We went to our favorite restaurant in the city, Chicago Pizza and Oven Grinder Co. where there is always a wait. We showed our face to the host with the photographic memory and 45 minutes later had a nice wooden booth. The pizza is served individually in shallow bowls and tipped over tableside in a steaming array of cheese and sausage. Oh yum, it was as good as I remembered, and the salads a heaping array of veges. Quite wonderful. The atmosphere is always festive, full of engaging camaraderie from the long wait among strangers for a table.
The next day we had to say good-bye to her foster cats as it was time to return them to the shelter so they could be adopted and adored permanently by someone. It was sad to see them go as they were darling companions.
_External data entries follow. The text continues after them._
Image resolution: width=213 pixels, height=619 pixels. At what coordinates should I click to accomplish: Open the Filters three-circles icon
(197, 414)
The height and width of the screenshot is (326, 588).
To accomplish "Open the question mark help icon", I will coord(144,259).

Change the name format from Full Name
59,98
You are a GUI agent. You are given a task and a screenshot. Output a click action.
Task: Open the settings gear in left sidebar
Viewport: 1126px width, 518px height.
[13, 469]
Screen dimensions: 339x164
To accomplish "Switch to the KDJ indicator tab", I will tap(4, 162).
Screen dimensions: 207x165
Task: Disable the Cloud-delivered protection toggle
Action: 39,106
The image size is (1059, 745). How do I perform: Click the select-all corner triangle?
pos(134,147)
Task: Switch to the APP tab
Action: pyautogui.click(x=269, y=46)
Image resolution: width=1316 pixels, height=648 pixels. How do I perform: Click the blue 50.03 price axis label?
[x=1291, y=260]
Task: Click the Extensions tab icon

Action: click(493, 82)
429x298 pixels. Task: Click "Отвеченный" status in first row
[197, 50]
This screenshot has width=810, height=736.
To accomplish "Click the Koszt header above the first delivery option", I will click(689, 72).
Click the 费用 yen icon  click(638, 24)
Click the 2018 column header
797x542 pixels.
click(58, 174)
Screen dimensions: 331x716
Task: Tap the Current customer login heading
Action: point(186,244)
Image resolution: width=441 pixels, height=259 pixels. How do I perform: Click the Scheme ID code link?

We drowned our sorrows that night at a movie theater seeing Moonrise Kingdom, very cute!
Our final day together we drove to Indiana Dunes State Park to try another beach. It was a beautiful expanse of sand that looked like it went for miles. I paid ten bucks to park and we walked to the sparser section of the beach to avoid the crowds only to find that you are not allowed to swim in the water (the weather was continuing to hover near 100) unless you were in a certain section in front of the lifeguard station! All this beach and all this water and they mandate being squished together like sardines, well, unless you could stand not getting in the water. Besides that, no floatation devices were allowed, so little kids could not have floating toys, and they closed the swimming altogether at 6pm! What’s with all the beach regulations? Sheesh, I was appalled, Indiana, where’s your sense of fun or at least your “swim at your own risk” mentality?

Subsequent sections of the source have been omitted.